ECS Secrets Pros and Cons

What are Secrets?

ECS supports injecting secrets or sensitive data into the environment as variables.

We’ll go over some of the pros and cons of using secrets.

Pros

  • ECS decrypts the secrets straight from AWS to the ECS task environment. It never passes through your machine. IE: your laptop, a deploy server, or CodeBuild, etc.
  • You do not have to grant permission for users to access and read the secret. Only the ecs-agent on the ECS Container Instance requires access.
  • It’s highly secure. Users can be given limited AWS credential permissions.

Cons

  • It requires setting up an IAM executionRoleArn permissions correctly. When you configure the executionRoleArn in the ECS Task Definition, this overrides the ECS provided one with reasonable defaults. You take on full responsibility. You now have to grant proper access to the ecs-agent. It’s easy to forget things like ECR pull permission and can lead to a frustrating experience.
  • Figuring out the secrets syntax takes some wrangling.
  • ECS secrets can be difficult to debug.
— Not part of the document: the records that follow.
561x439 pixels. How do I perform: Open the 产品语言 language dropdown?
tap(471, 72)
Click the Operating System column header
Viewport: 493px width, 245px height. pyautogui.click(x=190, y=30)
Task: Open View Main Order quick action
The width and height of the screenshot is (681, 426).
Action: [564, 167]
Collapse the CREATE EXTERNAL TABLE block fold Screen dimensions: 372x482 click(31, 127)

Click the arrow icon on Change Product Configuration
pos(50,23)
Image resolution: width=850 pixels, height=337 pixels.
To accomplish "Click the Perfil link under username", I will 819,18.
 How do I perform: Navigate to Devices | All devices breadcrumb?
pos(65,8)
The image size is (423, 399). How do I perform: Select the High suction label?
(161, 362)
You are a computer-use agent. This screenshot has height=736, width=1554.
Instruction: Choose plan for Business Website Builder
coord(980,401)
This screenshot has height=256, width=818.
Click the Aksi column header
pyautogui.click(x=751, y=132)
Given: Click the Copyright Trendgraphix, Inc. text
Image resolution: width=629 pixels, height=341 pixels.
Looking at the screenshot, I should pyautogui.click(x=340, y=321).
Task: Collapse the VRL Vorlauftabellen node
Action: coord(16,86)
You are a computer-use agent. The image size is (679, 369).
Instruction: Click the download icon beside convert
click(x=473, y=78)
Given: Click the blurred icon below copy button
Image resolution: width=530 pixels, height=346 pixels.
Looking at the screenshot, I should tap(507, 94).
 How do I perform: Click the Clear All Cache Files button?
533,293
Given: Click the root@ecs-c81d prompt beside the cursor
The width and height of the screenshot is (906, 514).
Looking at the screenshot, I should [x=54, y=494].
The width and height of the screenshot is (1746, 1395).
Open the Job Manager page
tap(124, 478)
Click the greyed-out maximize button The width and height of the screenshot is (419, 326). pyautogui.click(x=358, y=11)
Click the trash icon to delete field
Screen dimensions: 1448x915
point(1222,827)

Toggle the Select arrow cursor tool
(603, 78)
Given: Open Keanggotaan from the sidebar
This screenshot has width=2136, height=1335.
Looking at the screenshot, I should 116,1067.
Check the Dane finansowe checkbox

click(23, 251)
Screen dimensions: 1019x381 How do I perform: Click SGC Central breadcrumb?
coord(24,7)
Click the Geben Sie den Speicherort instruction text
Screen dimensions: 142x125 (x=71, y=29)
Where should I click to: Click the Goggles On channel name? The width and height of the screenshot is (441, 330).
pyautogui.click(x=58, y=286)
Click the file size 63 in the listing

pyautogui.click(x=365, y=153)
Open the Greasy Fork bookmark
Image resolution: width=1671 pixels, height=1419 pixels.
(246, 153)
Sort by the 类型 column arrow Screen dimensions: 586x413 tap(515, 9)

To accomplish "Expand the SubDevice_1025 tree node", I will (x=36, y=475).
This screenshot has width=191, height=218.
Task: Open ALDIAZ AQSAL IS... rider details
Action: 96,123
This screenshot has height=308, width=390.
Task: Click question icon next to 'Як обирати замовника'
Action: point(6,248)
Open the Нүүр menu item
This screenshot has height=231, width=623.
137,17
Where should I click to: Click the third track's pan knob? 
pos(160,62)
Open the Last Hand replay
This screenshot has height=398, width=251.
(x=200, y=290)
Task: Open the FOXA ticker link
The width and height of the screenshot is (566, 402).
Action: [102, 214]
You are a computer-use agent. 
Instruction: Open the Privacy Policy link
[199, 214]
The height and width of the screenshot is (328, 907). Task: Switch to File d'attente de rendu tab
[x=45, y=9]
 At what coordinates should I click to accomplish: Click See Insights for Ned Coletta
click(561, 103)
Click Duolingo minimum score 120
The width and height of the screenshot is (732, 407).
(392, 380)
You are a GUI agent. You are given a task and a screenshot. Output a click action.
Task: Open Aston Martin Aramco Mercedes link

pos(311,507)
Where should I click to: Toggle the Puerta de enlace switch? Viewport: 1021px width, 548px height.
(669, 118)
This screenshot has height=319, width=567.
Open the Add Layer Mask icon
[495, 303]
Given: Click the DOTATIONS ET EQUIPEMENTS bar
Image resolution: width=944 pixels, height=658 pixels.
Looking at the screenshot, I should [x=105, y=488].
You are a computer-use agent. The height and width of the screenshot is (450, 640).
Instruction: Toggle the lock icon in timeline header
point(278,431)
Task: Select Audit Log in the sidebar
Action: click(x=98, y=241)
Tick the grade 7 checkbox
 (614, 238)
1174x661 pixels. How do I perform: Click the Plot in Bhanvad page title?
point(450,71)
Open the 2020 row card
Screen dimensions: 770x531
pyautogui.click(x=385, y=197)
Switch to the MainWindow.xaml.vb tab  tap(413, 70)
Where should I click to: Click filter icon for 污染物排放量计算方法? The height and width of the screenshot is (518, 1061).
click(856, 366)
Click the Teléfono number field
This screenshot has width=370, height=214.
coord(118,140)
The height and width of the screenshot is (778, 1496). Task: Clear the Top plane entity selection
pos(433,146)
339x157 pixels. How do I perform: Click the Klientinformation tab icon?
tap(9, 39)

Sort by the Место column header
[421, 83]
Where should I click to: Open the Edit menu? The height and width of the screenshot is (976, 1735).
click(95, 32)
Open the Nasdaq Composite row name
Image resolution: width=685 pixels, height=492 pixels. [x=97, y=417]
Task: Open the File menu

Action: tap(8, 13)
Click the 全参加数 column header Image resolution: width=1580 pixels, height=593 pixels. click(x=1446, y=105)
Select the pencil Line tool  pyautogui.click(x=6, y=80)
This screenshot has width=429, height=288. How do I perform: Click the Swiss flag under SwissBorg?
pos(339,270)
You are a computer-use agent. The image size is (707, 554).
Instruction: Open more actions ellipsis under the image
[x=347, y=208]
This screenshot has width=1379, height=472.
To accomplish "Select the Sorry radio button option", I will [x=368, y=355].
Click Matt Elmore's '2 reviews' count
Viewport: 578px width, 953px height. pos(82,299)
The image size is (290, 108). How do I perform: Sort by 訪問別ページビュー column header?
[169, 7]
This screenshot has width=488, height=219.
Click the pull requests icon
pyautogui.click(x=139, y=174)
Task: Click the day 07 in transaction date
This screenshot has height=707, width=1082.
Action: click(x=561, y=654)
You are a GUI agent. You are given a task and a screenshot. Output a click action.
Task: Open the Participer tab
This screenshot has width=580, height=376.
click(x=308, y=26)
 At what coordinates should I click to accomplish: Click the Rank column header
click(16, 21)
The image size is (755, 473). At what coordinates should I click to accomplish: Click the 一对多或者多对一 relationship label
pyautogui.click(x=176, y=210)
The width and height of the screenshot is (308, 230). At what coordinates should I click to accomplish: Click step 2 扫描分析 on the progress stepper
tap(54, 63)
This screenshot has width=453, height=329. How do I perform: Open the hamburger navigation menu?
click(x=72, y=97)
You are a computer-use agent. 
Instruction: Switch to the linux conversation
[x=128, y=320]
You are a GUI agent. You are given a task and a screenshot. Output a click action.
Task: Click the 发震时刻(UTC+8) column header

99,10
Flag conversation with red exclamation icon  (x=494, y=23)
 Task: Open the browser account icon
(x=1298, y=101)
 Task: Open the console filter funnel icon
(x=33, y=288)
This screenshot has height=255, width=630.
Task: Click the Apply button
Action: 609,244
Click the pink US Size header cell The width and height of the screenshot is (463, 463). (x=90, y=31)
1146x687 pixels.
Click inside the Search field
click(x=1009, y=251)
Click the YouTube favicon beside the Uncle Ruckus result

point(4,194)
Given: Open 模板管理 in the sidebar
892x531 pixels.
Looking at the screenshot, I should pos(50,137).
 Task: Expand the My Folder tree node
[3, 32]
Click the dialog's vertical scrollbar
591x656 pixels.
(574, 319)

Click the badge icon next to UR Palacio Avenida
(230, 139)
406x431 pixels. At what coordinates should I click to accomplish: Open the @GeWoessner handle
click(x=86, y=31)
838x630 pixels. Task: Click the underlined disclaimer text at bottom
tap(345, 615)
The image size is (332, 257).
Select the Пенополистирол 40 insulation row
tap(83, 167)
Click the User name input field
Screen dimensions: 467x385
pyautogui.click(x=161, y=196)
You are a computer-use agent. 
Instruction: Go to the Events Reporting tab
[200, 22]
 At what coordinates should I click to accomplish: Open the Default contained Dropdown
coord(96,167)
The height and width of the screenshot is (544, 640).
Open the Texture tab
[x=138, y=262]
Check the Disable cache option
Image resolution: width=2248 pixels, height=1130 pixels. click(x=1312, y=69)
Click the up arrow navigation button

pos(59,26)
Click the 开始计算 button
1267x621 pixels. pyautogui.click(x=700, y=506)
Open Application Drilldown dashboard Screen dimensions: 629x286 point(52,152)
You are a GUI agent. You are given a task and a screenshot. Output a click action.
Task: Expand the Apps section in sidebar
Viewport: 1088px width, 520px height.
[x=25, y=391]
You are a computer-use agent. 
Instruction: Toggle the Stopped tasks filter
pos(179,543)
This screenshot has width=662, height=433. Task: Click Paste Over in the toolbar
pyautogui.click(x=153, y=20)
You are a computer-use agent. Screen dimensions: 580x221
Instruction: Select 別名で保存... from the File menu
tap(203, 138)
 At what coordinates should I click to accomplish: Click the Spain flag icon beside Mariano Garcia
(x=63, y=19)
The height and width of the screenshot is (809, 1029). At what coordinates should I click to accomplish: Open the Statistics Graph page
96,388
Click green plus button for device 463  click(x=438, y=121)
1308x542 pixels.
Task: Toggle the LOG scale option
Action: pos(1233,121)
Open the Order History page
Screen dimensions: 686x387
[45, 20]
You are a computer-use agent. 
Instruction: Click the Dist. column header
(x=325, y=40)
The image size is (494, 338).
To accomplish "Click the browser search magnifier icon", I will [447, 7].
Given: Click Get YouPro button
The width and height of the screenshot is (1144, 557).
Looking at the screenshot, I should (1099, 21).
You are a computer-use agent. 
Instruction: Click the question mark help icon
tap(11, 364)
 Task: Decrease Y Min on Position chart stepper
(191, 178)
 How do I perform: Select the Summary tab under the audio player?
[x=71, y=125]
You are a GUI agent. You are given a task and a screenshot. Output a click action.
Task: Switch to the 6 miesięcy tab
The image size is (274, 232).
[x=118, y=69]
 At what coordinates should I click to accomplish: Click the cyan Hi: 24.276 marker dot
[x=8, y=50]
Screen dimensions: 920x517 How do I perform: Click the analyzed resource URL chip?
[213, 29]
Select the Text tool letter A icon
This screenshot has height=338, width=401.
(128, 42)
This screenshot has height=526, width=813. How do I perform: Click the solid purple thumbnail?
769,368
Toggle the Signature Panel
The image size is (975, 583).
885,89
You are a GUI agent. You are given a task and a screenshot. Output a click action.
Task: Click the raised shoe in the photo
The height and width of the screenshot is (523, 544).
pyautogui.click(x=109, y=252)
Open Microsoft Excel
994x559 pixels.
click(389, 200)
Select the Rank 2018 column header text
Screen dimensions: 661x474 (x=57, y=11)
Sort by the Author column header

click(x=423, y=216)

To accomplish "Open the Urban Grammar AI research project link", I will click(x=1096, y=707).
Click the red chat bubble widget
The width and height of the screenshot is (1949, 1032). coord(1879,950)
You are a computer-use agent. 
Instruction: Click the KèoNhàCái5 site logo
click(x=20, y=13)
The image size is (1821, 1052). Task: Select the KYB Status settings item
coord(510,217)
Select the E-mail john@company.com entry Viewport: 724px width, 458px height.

To see the error, you have to dig deep into the STOPPED task details. The errors are not well surfaced in the ECS console. The ufo ps tries to be helpful and surface errors when available.
  • Secrets are pulled lazily at container start time by the ecs-agent. If the AWS secrets service is down, the container will not be able to spin up. Though AWS Secrets are unlikely to go down, it’s a point of failure. Unlike secrets, simple environment variables and their values are embedded into your ECS Task Definitions.

You may think with the pros, using ECS Secrets support is what most would do. If you’re in the high-security industry, the pros outweigh the cons. The extra effort and hassle in figuring it out can get in the way, and many end up using env vars for simplicity. It’s understandable, especially if they got a lot on their plate. It’s a time trade-off, and companies usually have different priorities and requirements.